For the past four years, Dr. Abosch has served as director of the Center for Neuromodulation and Neural Restoration (CNNR) and as director of the Fellowship Program in Stereotactic and Functional Neurosurgery at the University of Colorado.

"Several things are very appealing to me," she said. "It will be exciting to help launch a brand new department and to help build size and depth within the department, so that it can gain further national and international prominence. It's also an opportunity to set the vision for neurosurgery at UNMC, Nebraska Medicine, and Children's Hospital & Medical Center for the next decade or more.

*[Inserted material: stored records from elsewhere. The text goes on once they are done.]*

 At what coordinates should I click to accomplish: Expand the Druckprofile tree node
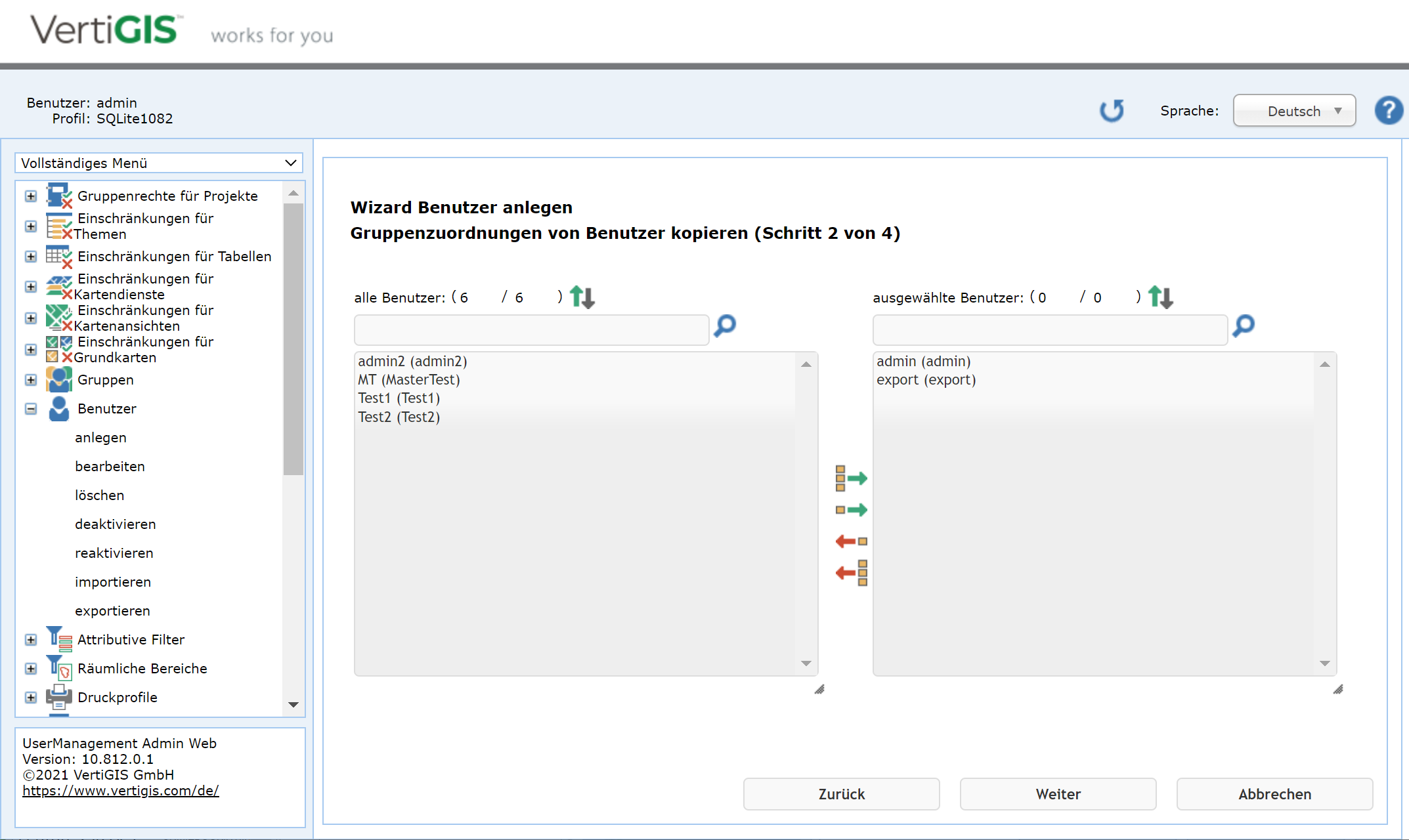coord(31,698)
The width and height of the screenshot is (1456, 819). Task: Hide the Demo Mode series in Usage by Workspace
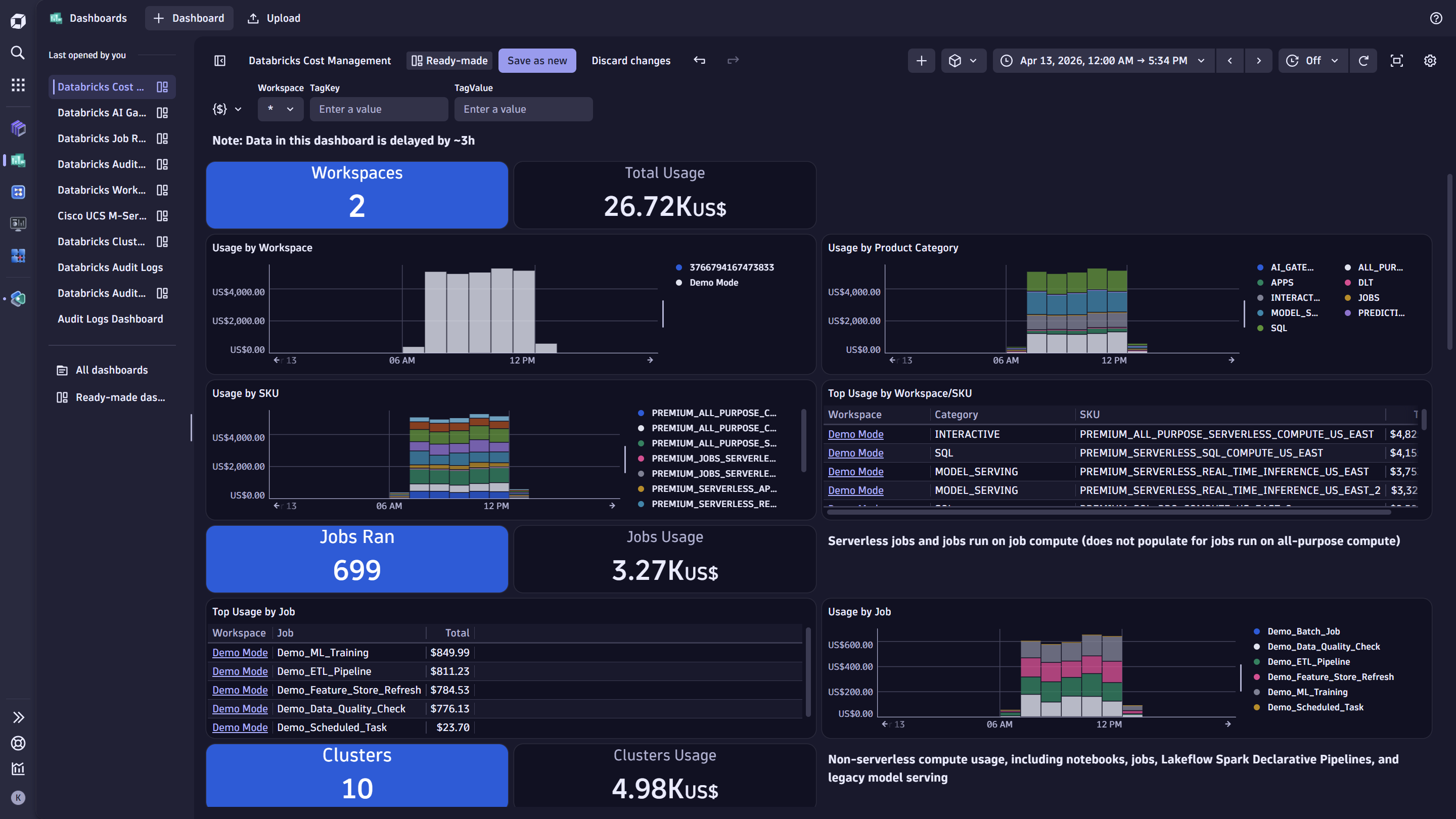pos(713,282)
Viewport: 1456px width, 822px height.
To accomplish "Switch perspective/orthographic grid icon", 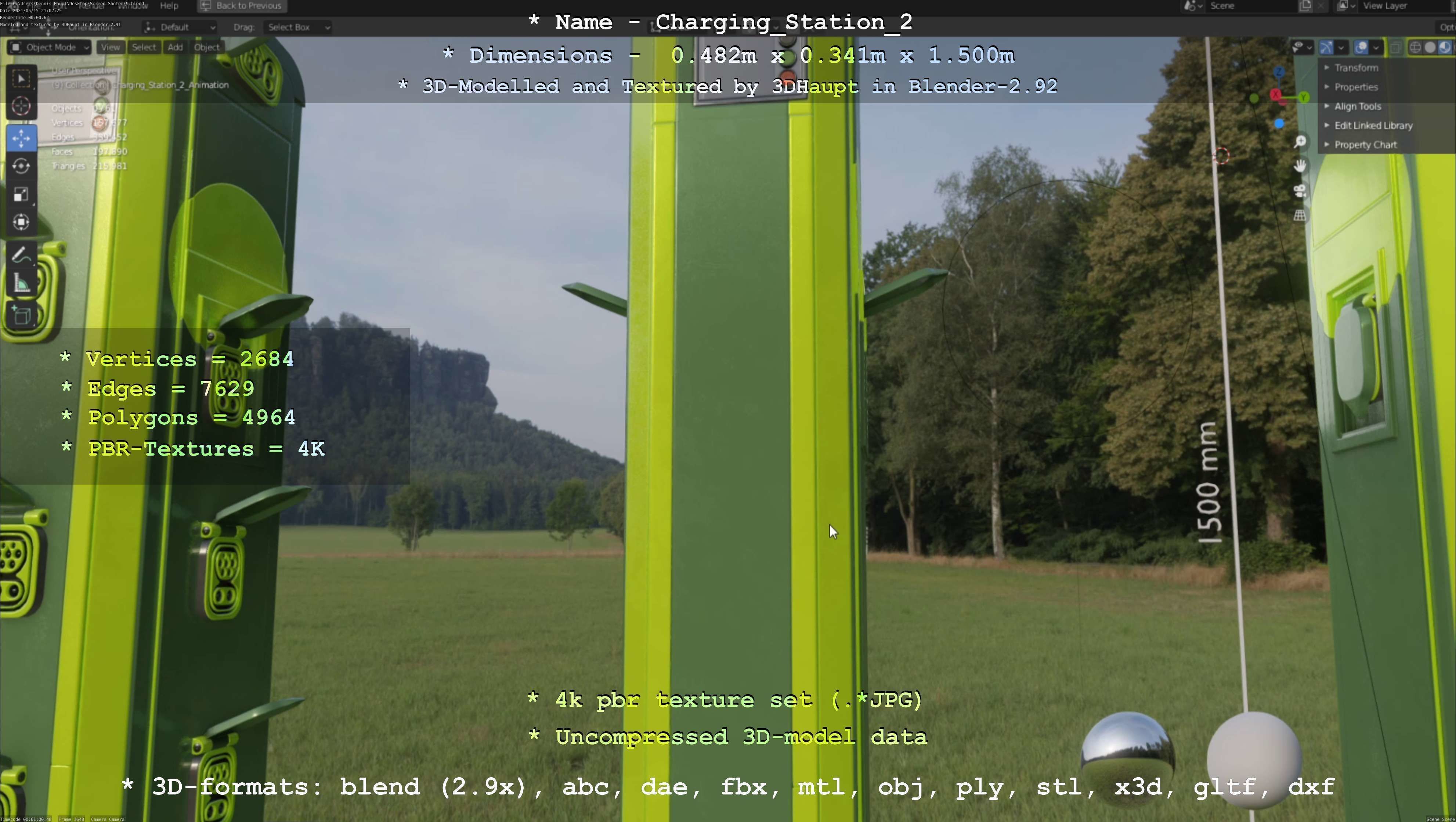I will pyautogui.click(x=1300, y=215).
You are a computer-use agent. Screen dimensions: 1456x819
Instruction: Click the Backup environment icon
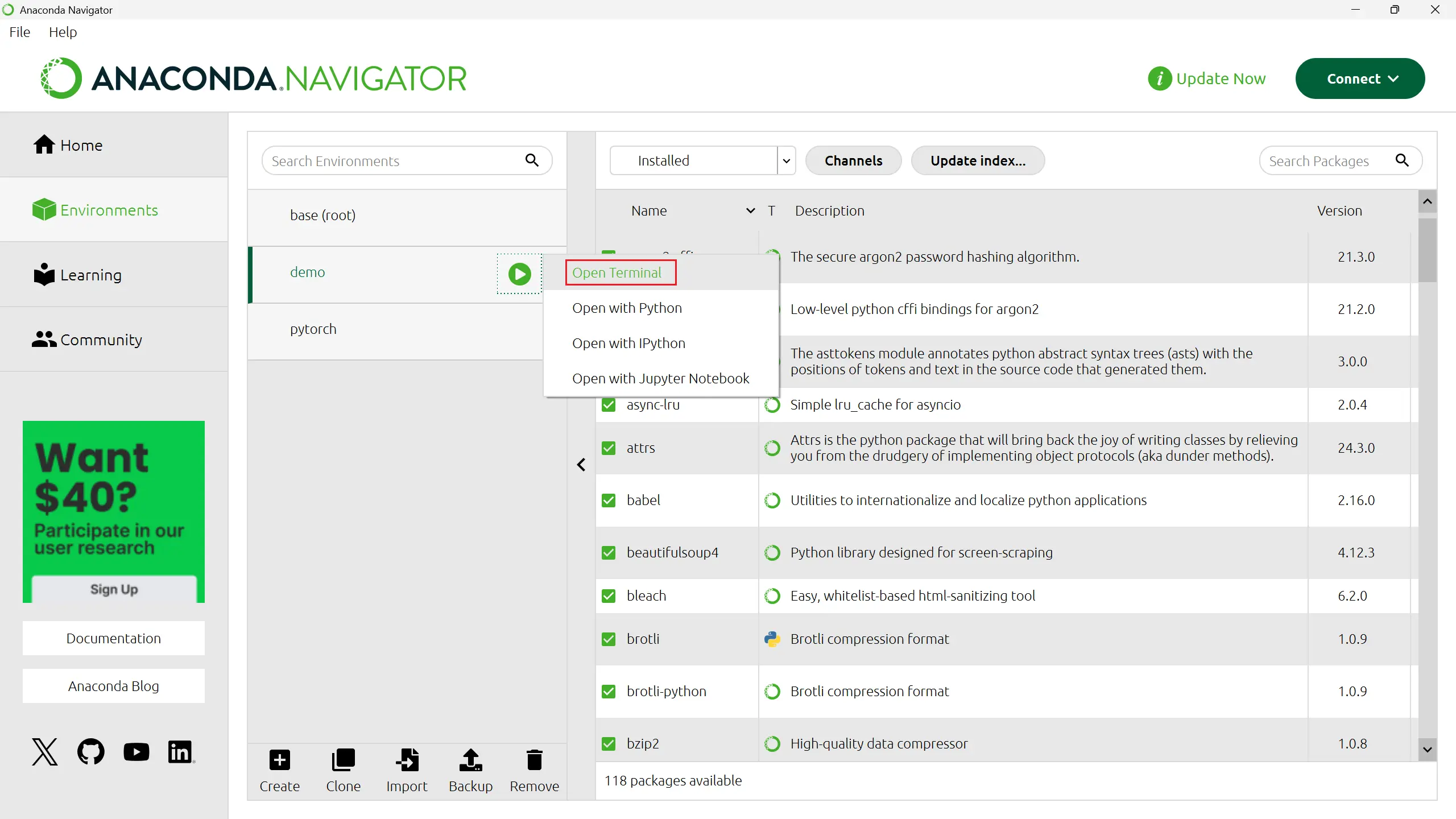click(x=470, y=760)
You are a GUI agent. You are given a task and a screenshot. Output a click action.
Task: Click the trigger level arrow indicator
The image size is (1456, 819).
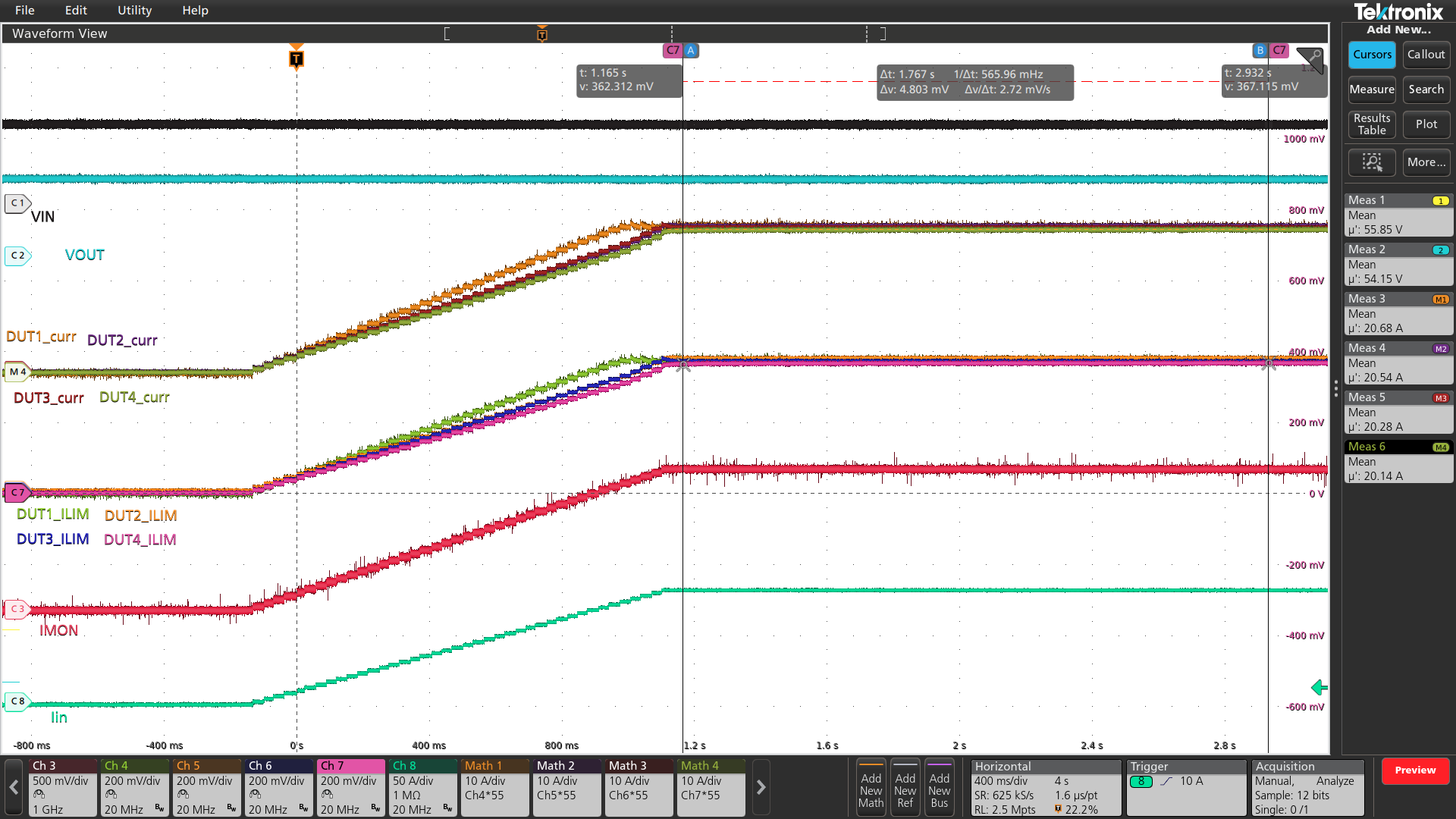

"Academic medical centers take care of the neurosurgical patients with higher-level needs. We are committed to building a team with the breadth and depth to take care of these patients. I love the collaborative nature of academic medical centers and the advanced skills associated with them."

Dr. Abosch hopes to recruit a number of new faculty to the department. Her top priorities, she said, are recruitment of spine surgeons, as well as bolstering the expertise in tumor and skull-based neurosurgery, and pediatric neurosurgery, the latter in particular in collaboration with Children's Hospital & Medical Center.

She had high praise for the neurosurgery team she inherits at UNMC that was developed under the leadership of Ken Follett, M.D., Ph.D., and includes a number of community neurosurgeons who participate in the residency training program. Dr. Follett plans to remain an active member of the faculty after Dr. Abosch's arrival.

"The number of neurosurgery faculty at UNMC is small relative to other academic medical centers of similar size," she said, "but they are so solid..such special people in terms of their cohesiveness and clinical expertise. We need to expand, as the current compliment of neurosurgeons is bearing a huge clinical burden. We need to be sure that each faculty member also has time to pursue their academic interests.

"UNMC/Nebraska Medicine houses the only neurosurgery training program in Nebraska, and the Department of Neurosurgery does an excellent job of training the next generation of neurosurgeons. This is crucial for the wellbeing of the citizens of Nebraska and the surrounding region."

A surgeon who specializes in treating people with movement disorders such as Parkinson's disease, as well people with epilepsy, pain, and peripheral nerve problems, Dr. Abosch plans to continue to perform sub-specialty neurosurgery at UNMC/Nebraska Medicine.

In addition to her time in the operating room, she said, she will need to allow adequate time to perform the leadership and administrative duties required to develop and run the department.

Her husband, Joseph Dowd, and their two children -- Sam, 14, and Rachel, 12 -- are excited about the move to Omaha.

"Our children are in the ninth and seventh grades, so it's an important time in their development," she said. "The children tell me that they are 'up' for an adventure. We're a team, and the team's on board."